Anna Wintour, la femme qui a redéfini la mode, quitte la tête de Vogue USA
À 75 ans, celle qu'on surnomme la "papesse de la mode", ne sera plus la boss du "Vogue" USA.


- Publié le 27-06-2025 à 18h41

Dans Le Diable s'habille en Prada, sorti, déjà, en 2006, Meryl Streep incarnait, rappelez-vous, Miranda Priestly, l'autoritaire rédactrice en chef du magazine de mode Runway. Pas trop de doute quant à savoir qui avait inspiré le personnage de l'impériale rédac'chef. La personnalité d'Anna Wintour, tête pensante du Vogue USA, semblait assez énigmatique et fascinante pour qu'on cherche à mettre à l'écran les relations de pouvoir qui se jouaient dans les travées de la rédaction de Vogue.
Avant Anna (Hampstead, Royaume-Uni, 1949), Vogue était, selon elle, "too much ornate", comprenez "trop". Figé dans une certaine idée de la femme coquette, sportive, pomponnée, brushée. Et souriante, forcément !
Cette image du féminin ne convient plus du tout dans ces 80's qui voient la société bouger. Le capitalisme est en forme, les boomers veulent croquer la vie à pleines dents, les femmes d'intérieur deviennent des working girls en vestes épaulées. Anna Wintour veut que l'on tourne les pages de son maga sur le monde tel qu'elle le voit et le vit.

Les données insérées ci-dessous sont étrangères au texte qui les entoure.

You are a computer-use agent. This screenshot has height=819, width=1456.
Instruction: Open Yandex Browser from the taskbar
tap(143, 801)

Visionnaire ou publicitaire, Vogue ? Elle-même est fille de journaliste formée par un père pas vraiment comique dans l'Angleterre des années soixante, elle applique la rigueur qu'il lui a enseignée au domaine de la mode, une matière tout ce qu'il y a de plus sérieuse quand on connaît les enjeux financiers qui lui sont associés. La Une de Vogue avec Madonna, en mai 1989, connaît un succès tel que Wintour institue le début d'une liaison fusionnelle entre l'industrie de la mode et le star-system. Des robes de couturiers sur les red carpet du Festival de Cannes ou de La Mostra de Venise ? Un magazine de mode qui s'offre une idole de la pop culture dans sa Une : cela ne vous étonne plus du tout mais, ça, c'est Anna qui l'avait compris avant tout le monde !

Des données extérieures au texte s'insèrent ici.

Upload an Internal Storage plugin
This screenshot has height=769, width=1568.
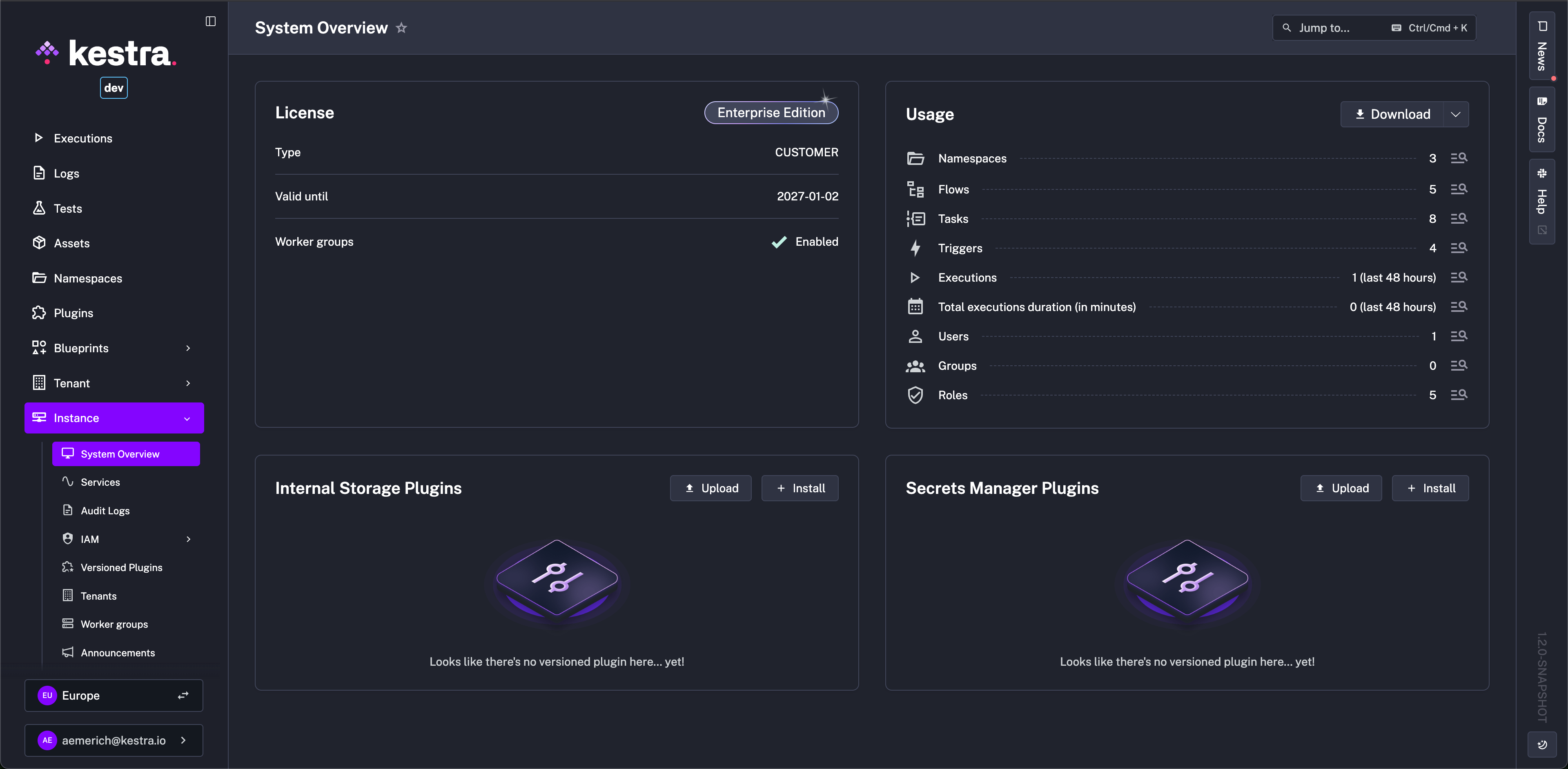coord(710,488)
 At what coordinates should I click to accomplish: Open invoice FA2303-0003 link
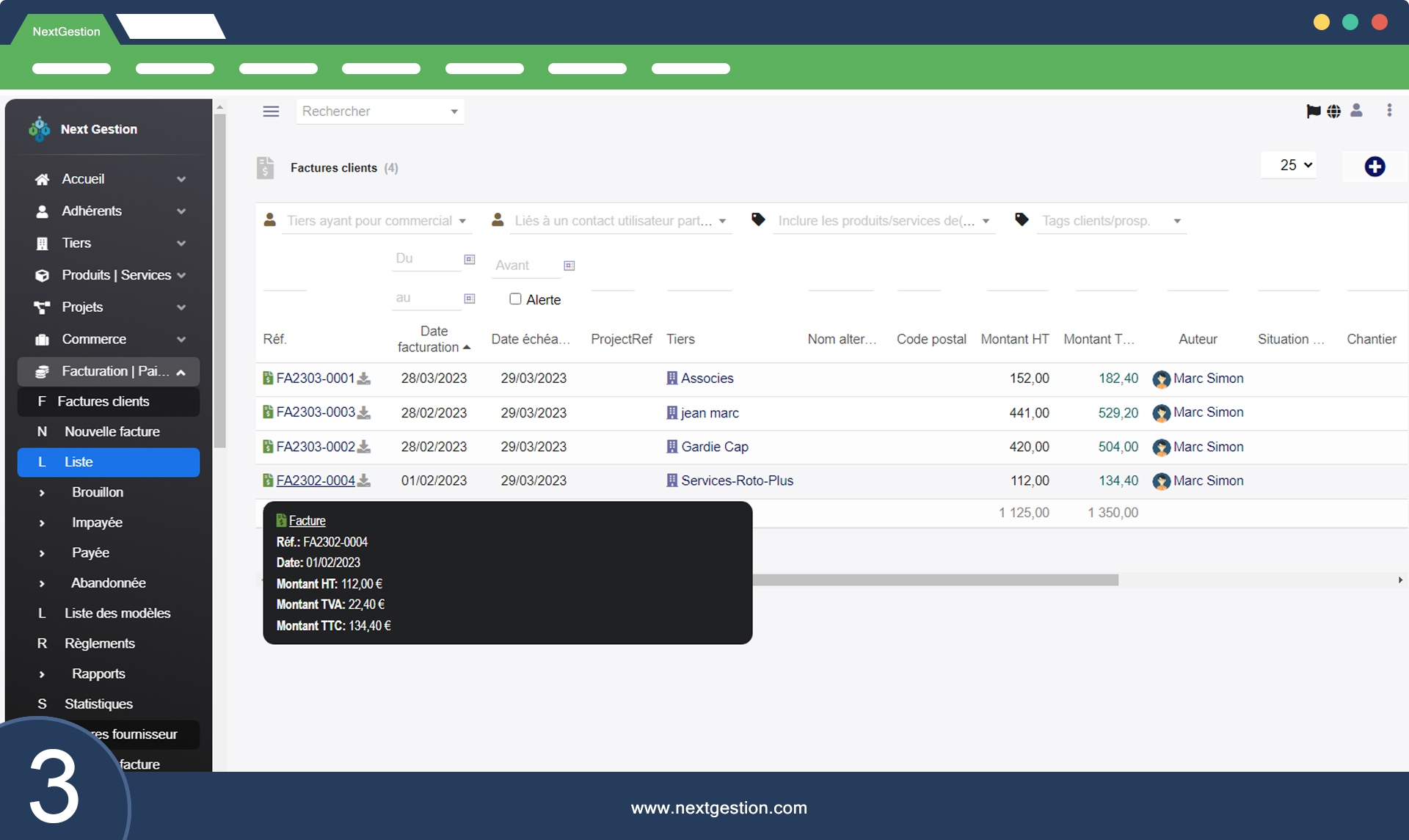[316, 412]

"Après 37 ans chez Vogue, Anna Wintour démissionne de son poste de rédactrice en chef de l'édition USA, a rapporté ce jeudi le Daily Front Row, une publication spécialisée, précisant que l'icône de la mode allait conserver ses fonctions de "chef de contenu" à l'édition internationale de Vogue, et au groupe de média Condé Nast (qui détient également Vanity Fair, GQ...). Interrogée par l'AFP, Condé Nast a précisé qu'Anna Wintour allait continuer à "superviser Vogue à l'échelle mondiale, mais qu'un nouveau poste de chef du contenu éditorial sera créé pour l'édition américaine". Pas de retraite anticipée pour la diablesse de la mode.